Ingredients:

  • 2 cups (400g) dried chickpeas
  • 1 medium yellow onion, roughly chopped (approx. 150g)
  • 6-8 cloves garlic, peeled
  • 1 large bunch fresh parsley, thick stems removed (approx. 30g)
  • 1 large bunch fresh cilantro, thick stems removed (approx. 30g)
  • 1 ½ teaspoons ground cumin (7.5ml)
  • 1 teaspoon ground coriander (5ml)
  • ½ teaspoon cayenne pepper (2.5ml) (optional)
  • 2 teaspoons fine sea salt (10ml)
  • ½ teaspoon black pepper (2.5ml)
  • 1 teaspoon baking soda (5ml)
  • 2 tablespoons all-purpose flour or chickpea flour (30g)

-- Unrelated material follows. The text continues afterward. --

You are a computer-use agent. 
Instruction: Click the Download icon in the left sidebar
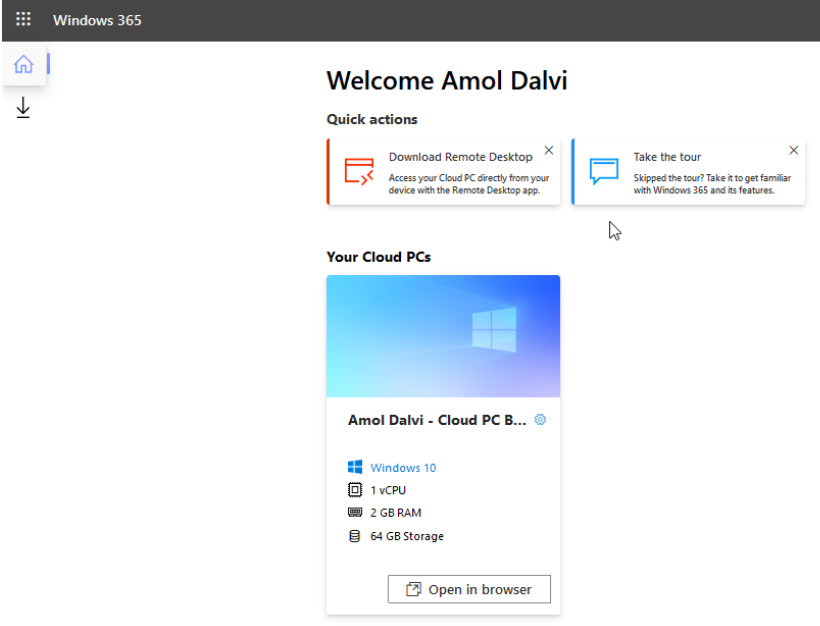pyautogui.click(x=22, y=107)
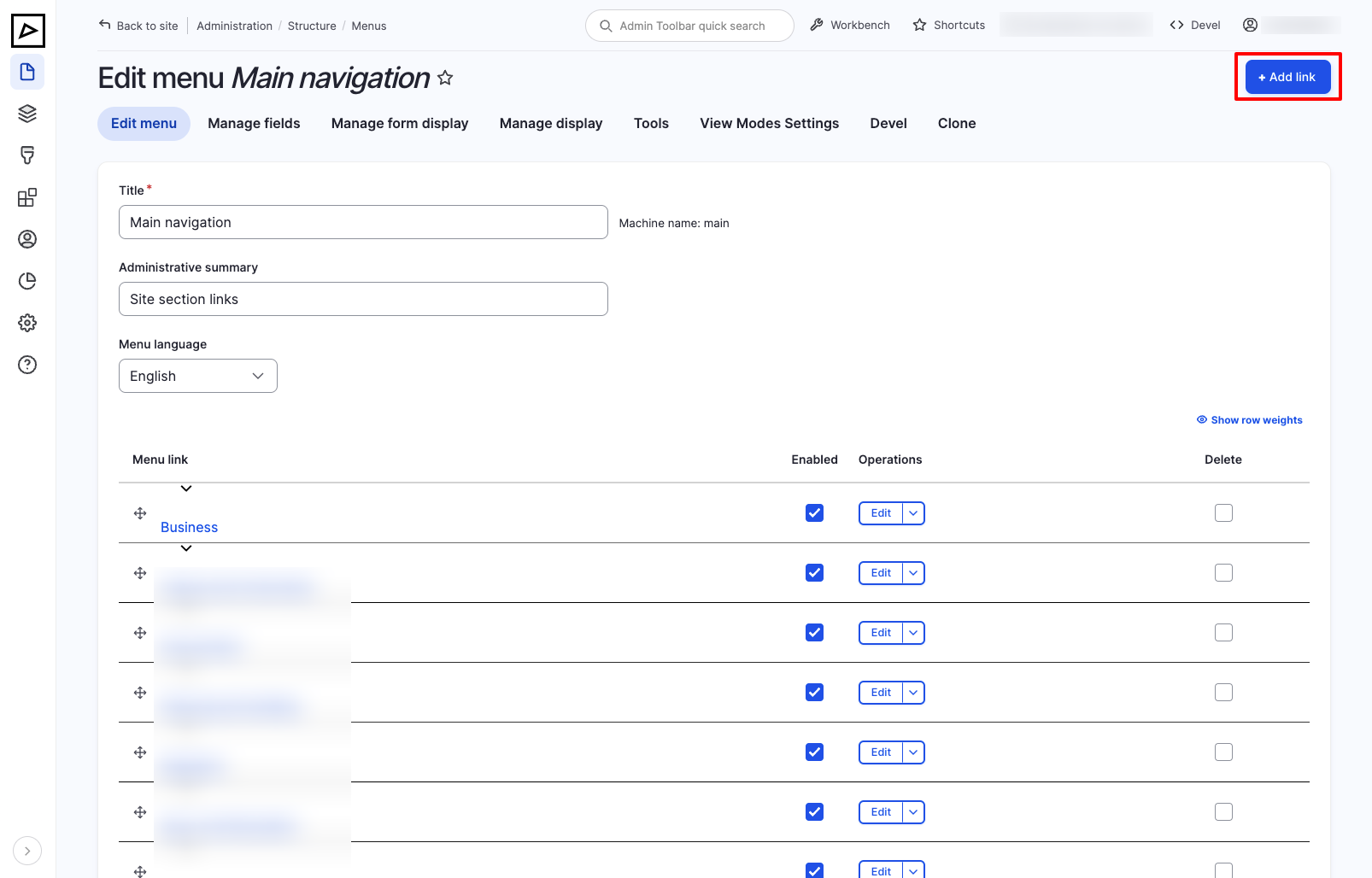
Task: Uncheck the Enabled checkbox for the Business link
Action: (x=813, y=512)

  • Neutral oil for frying (such as canola, vegetable, or sunflower oil)
  • ½ cup (120ml) high-quality tahini (sesame paste)
  • ½ cup (120ml) cold water (plus more if needed)

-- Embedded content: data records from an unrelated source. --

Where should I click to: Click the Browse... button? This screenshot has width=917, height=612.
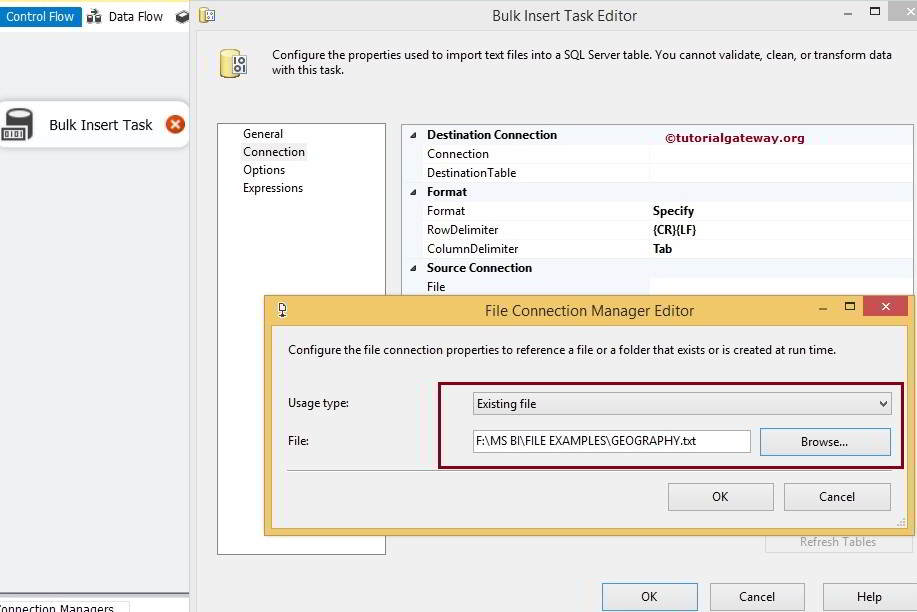tap(824, 442)
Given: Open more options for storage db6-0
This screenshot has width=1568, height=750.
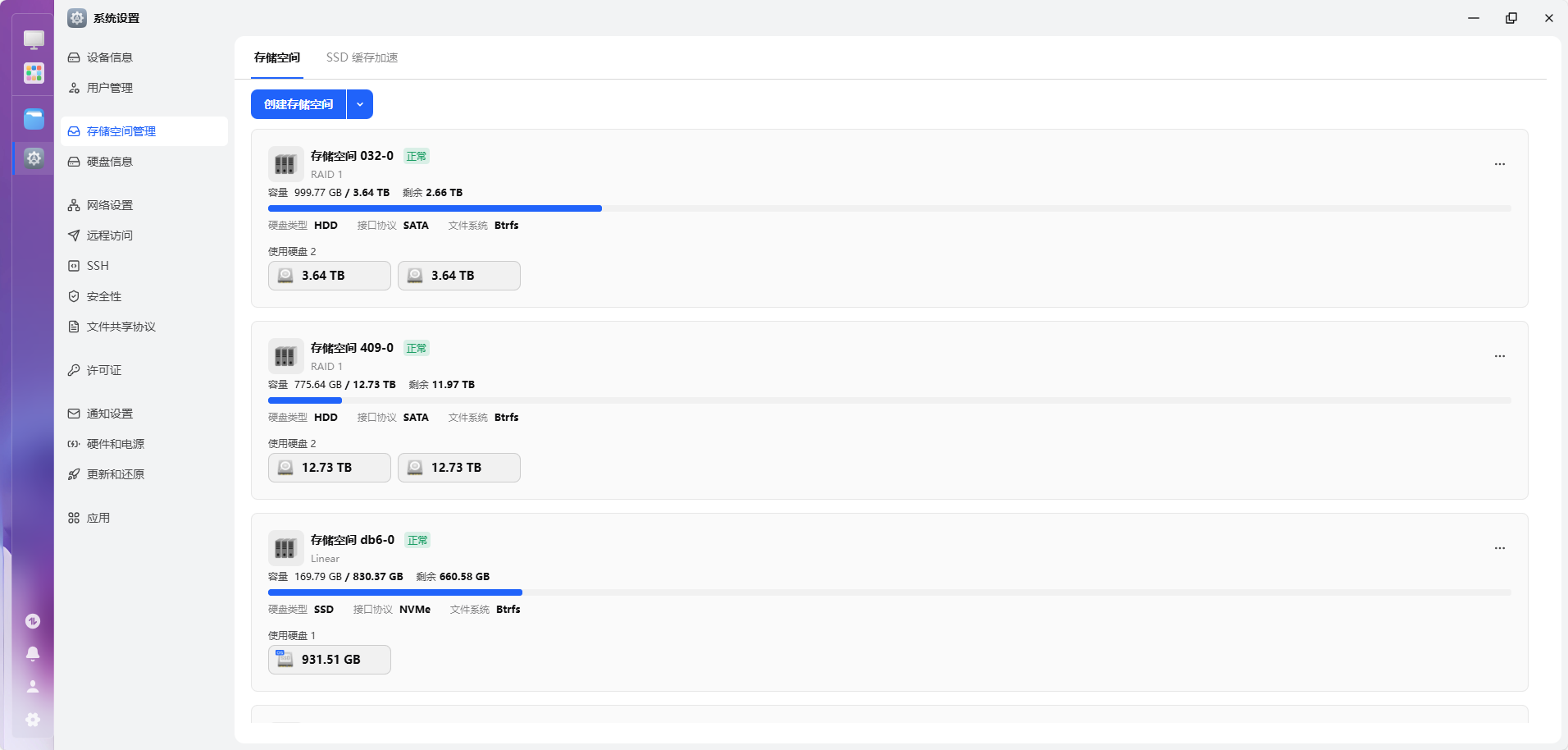Looking at the screenshot, I should click(x=1499, y=548).
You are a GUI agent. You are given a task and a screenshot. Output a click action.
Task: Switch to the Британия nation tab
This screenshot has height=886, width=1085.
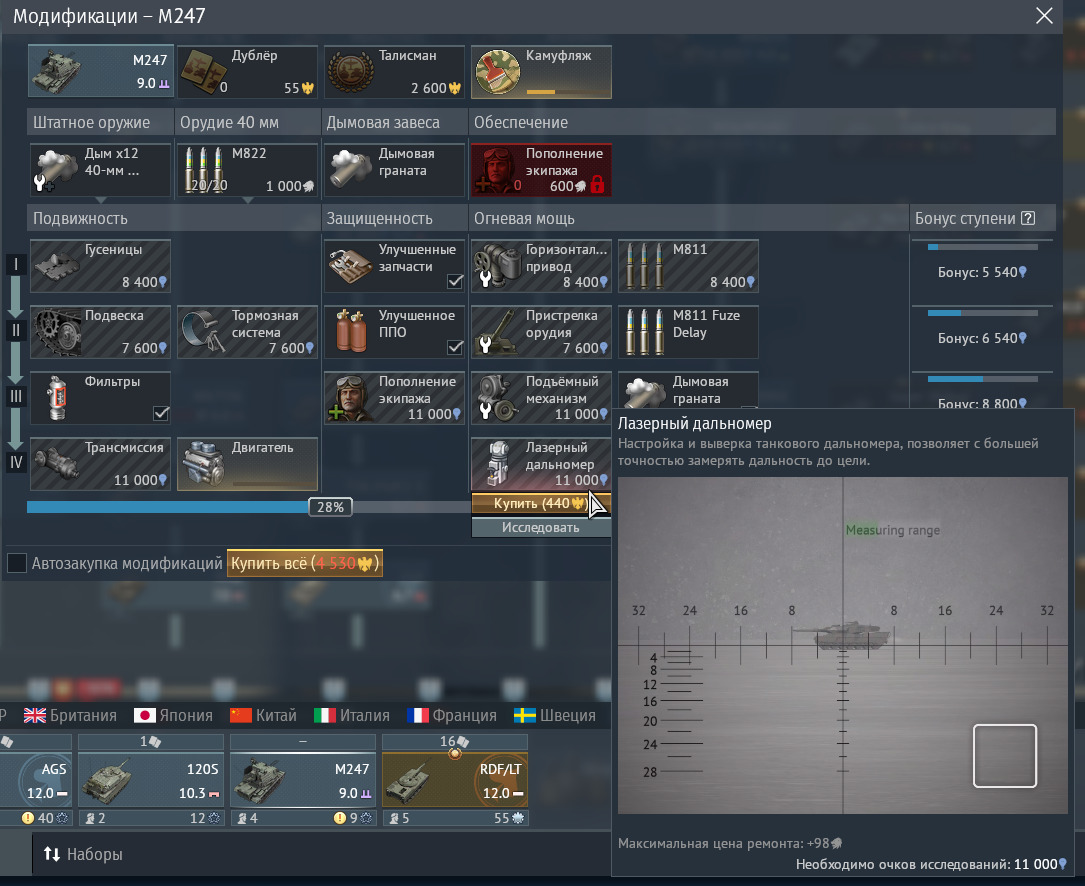(x=70, y=715)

  • ¼ cup (60ml) fresh lemon juice
  • 2 cloves garlic, minced or grated
  • ½ teaspoon fine sea salt (2.5ml)
  • 6-8 large pita breads, tortillas, or lavash wraps
  • 2 cups (approx. 150g) shredded romaine lettuce or mixed greens
  • 2 Roma tomatoes, diced (approx. 200g)

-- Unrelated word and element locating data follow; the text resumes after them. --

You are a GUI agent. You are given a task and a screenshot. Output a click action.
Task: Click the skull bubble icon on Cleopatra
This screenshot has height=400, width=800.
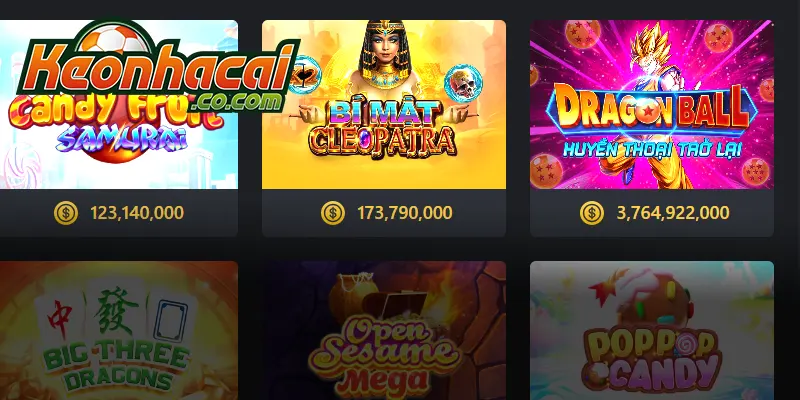[x=463, y=83]
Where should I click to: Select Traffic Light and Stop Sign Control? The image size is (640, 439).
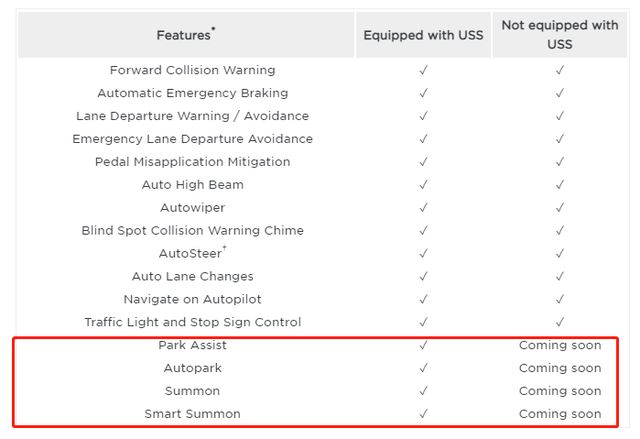[192, 322]
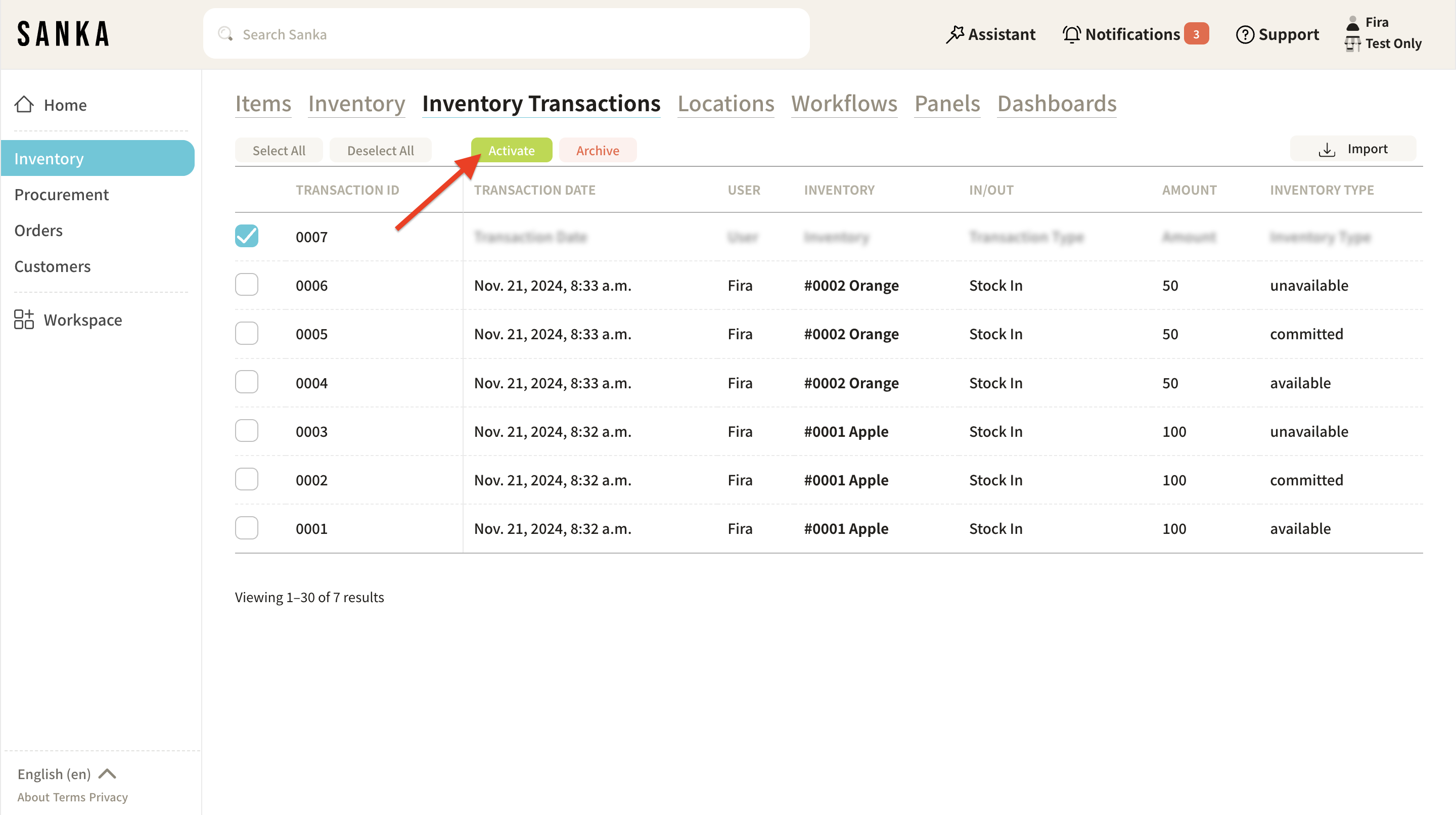
Task: Click the Import download icon
Action: (1326, 149)
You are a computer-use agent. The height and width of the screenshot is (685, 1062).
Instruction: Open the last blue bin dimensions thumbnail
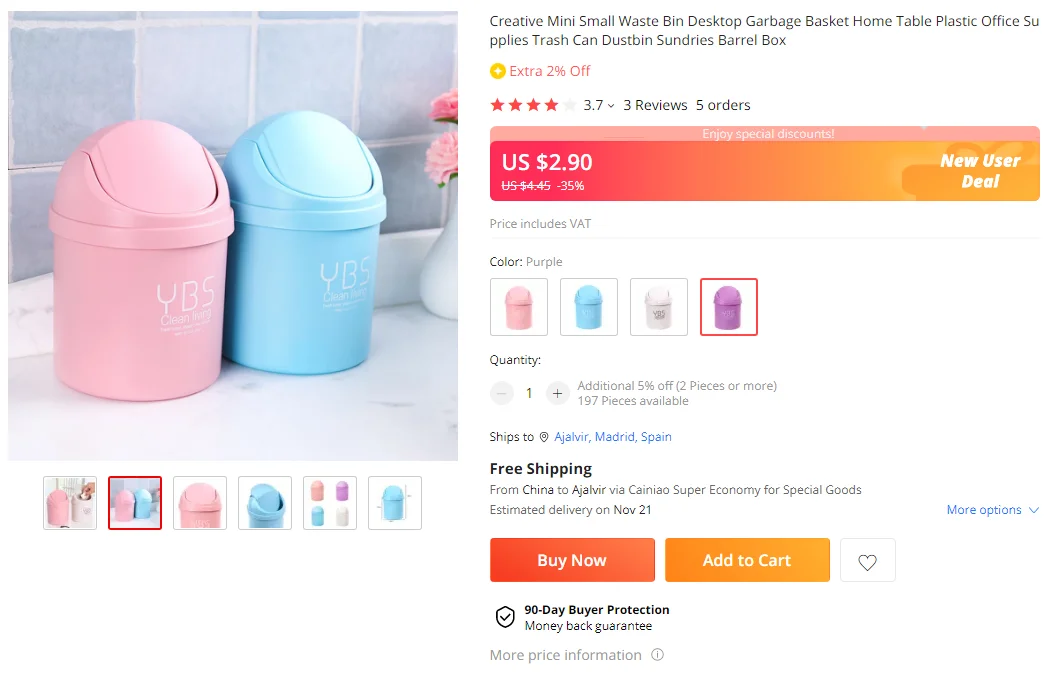[x=395, y=503]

  • 1 large cucumber, diced (approx. 200g)
  • ½ red onion, thinly sliced (approx. 75g)
  • Optional additions: Pickled turnips, dill pickles, hummus, or a sprinkle of fresh mint

Instructions:

  1. Cover dried chickpeas with plenty of cold water and soak for 12-24 hours. Drain and rinse thoroughly.
  2. Combine soaked chickpeas, onion, garlic, parsley, cilantro, cumin, coriander, cayenne pepper (if using), salt, pepper, and baking soda in a food processor. Pulse until a coarse, slightly chunky mixture forms.
  3. Add flour or chickpea flour to the falafel mixture and pulse briefly to combine. The mixture should hold together when pressed.
  4. Cover the falafel mixture and refrigerate for at least 30 minutes. This helps the falafel hold its shape during frying.
  5. Form the falafel mixture into small balls or flattened patties.
  6. Heat oil to 350-360°F (175-180°C). Carefully fry the falafel in batches until golden brown and crispy on all sides. Drain on a wire rack.
  7. Whisk together tahini, cold water, lemon juice, garlic, and salt in a small bowl. Add more water, one tablespoon at a time, until the sauce reaches your desired consistency.
  8. Warm the pita breads, tortillas, or lavash wraps. Spread tahini sauce on each wrap, then add lettuce, tomatoes, cucumber, red onion, and falafel.
  9. Enjoy the falafel wraps while the falafel is still warm and crispy.